** Instructions for the task **
An exact copy of every line from the one holding "Where should I click to: Uncheck" to the end of the entries below is required; leave the pictures out.

------ Provided material

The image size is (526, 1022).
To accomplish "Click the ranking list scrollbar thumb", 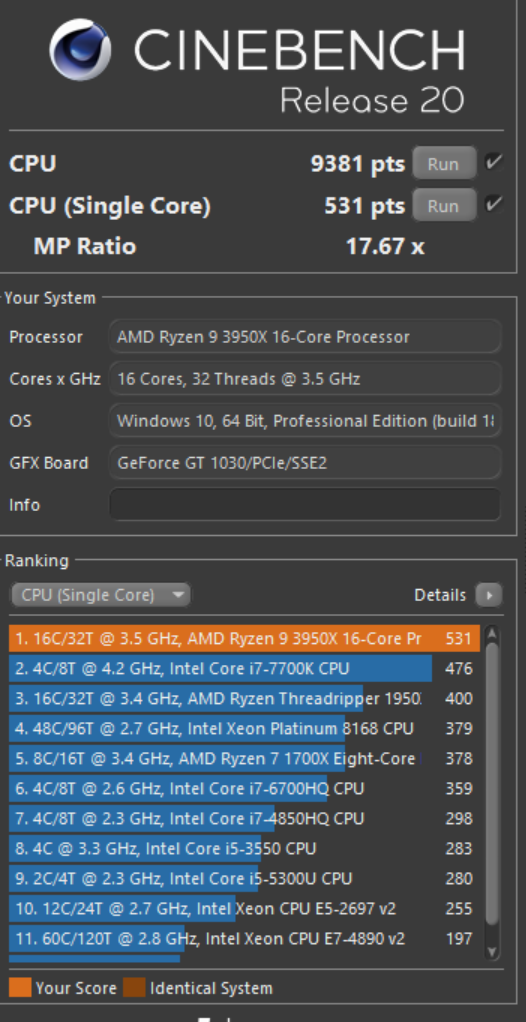I will coord(492,782).
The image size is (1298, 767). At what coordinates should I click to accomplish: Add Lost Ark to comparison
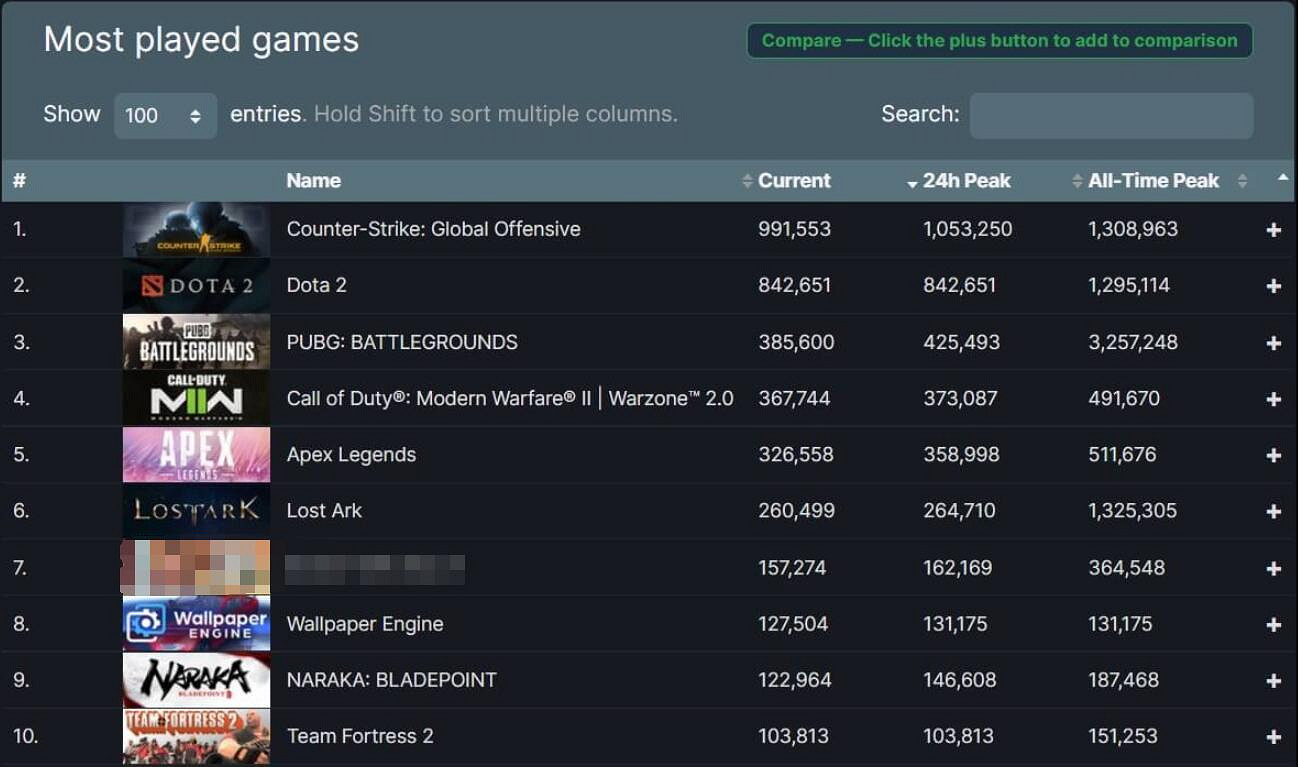[x=1272, y=511]
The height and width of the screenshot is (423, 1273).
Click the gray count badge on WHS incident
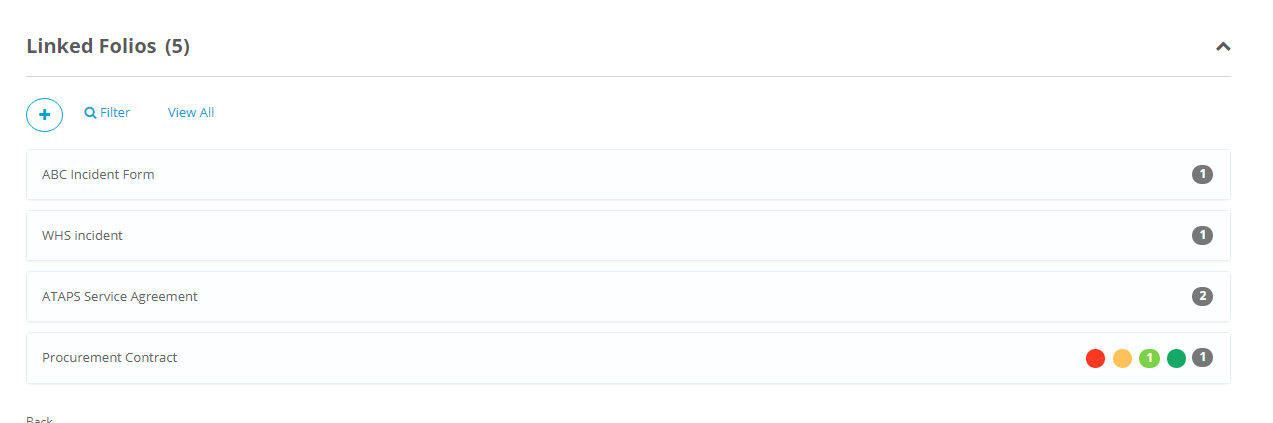(x=1202, y=236)
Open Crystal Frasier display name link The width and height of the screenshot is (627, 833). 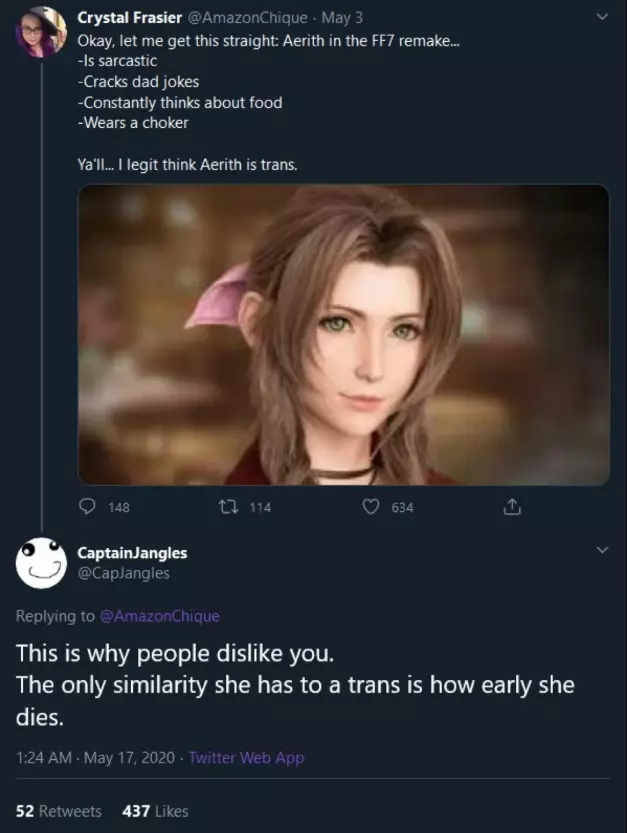click(x=130, y=18)
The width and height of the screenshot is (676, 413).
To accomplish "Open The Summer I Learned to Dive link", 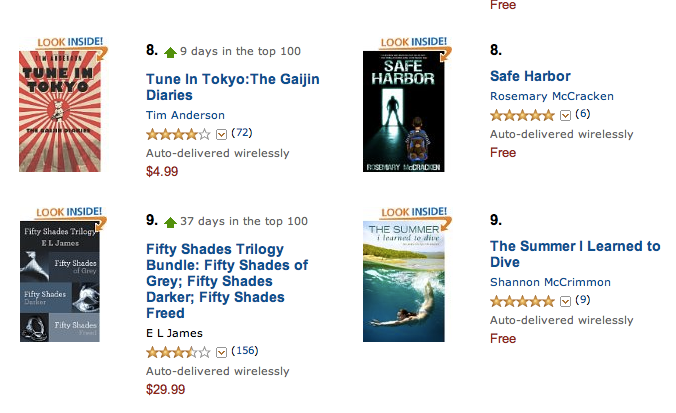I will tap(575, 254).
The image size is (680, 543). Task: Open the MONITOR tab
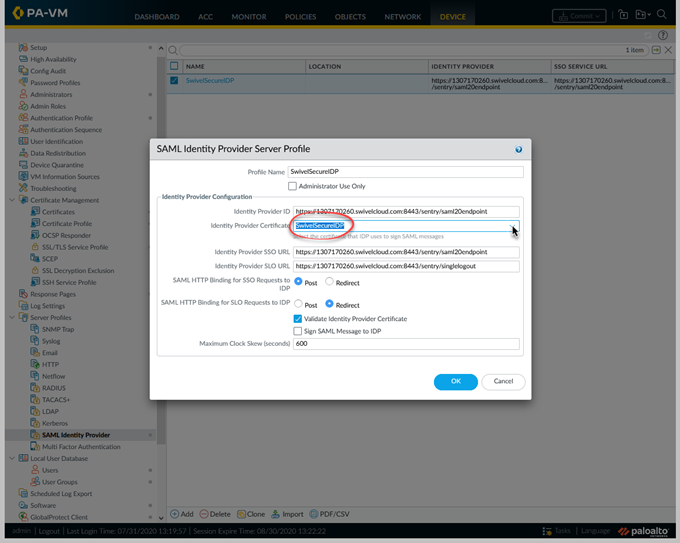click(x=249, y=17)
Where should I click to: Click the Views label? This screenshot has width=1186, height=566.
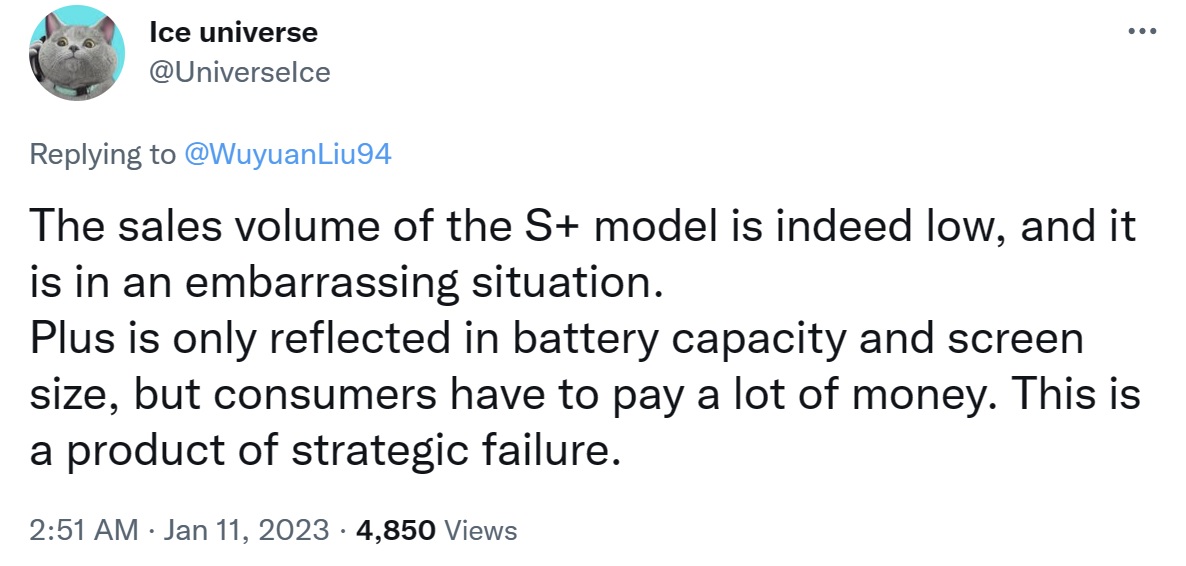[x=480, y=530]
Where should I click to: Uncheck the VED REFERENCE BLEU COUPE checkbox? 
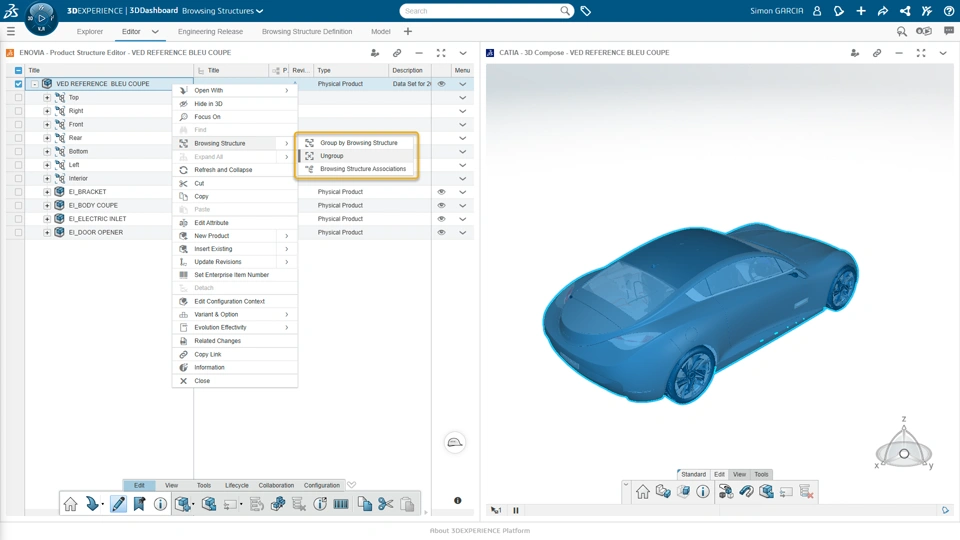point(18,84)
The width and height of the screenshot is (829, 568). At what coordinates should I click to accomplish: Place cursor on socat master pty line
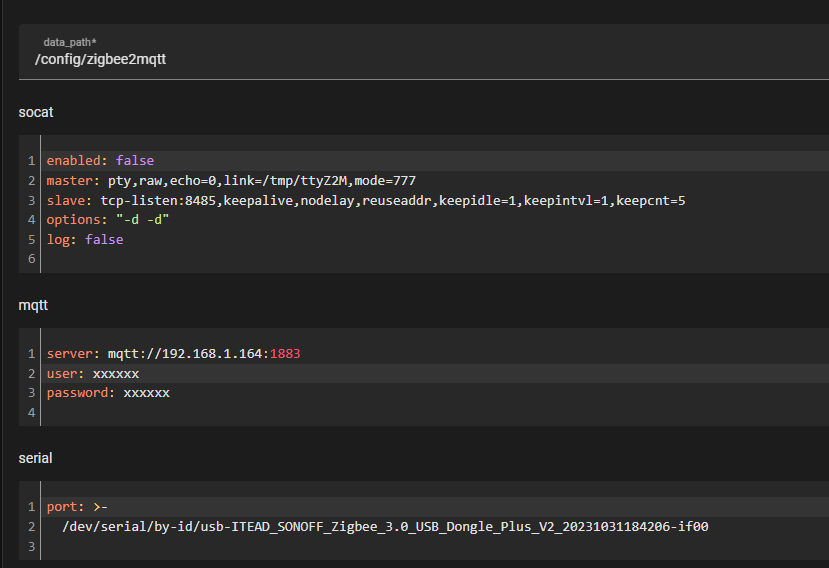[x=230, y=181]
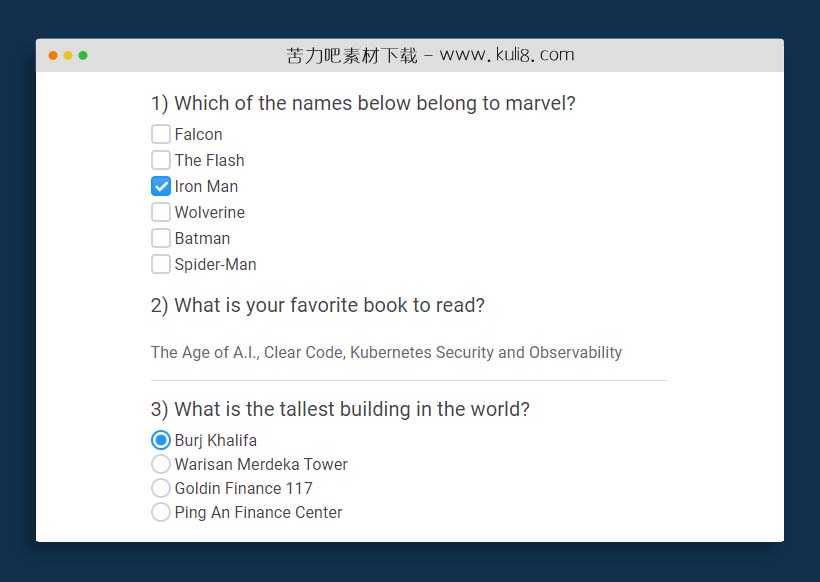The width and height of the screenshot is (820, 582).
Task: Click the yellow minimize window dot
Action: (x=68, y=55)
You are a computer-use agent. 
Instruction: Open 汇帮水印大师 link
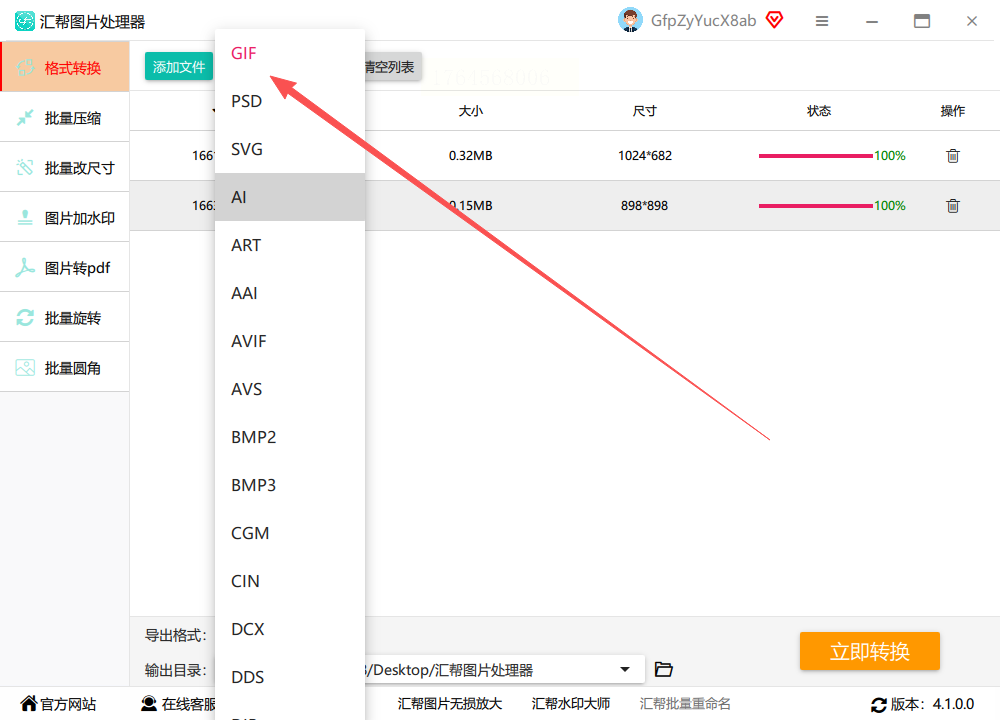[x=571, y=704]
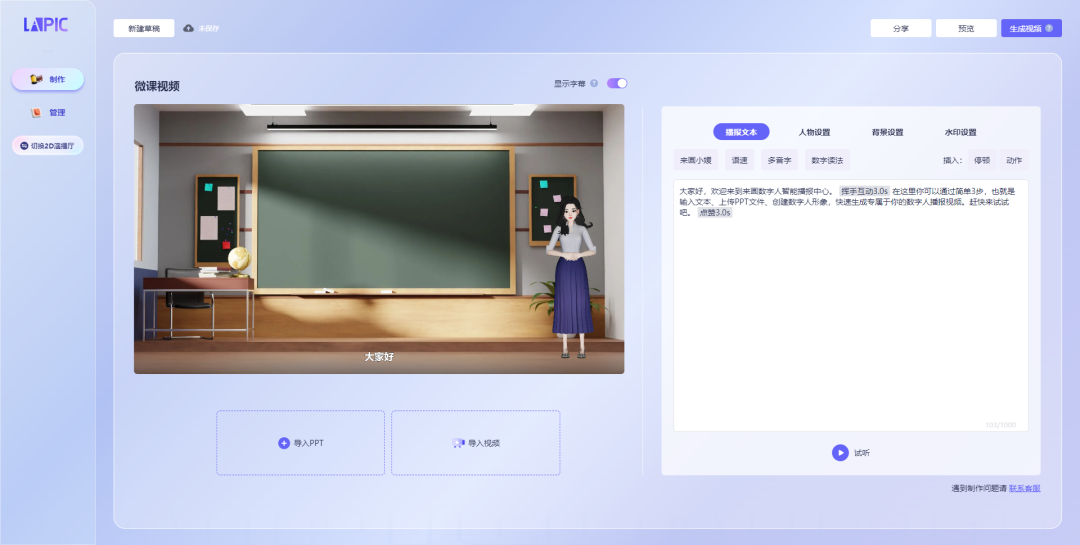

------------

** Answer for the task **
Where should I click to: Uncheck the VED REFERENCE BLEU COUPE checkbox? 
point(18,84)
The width and height of the screenshot is (829, 568). At what coordinates should I click to accomplish: Place cursor on socat master pty line
[x=230, y=181]
The width and height of the screenshot is (820, 582).
Task: Click the yellow minimize window dot
Action: (x=68, y=55)
You are a computer-use agent. 
Instruction: Open 汇帮水印大师 link
[x=571, y=704]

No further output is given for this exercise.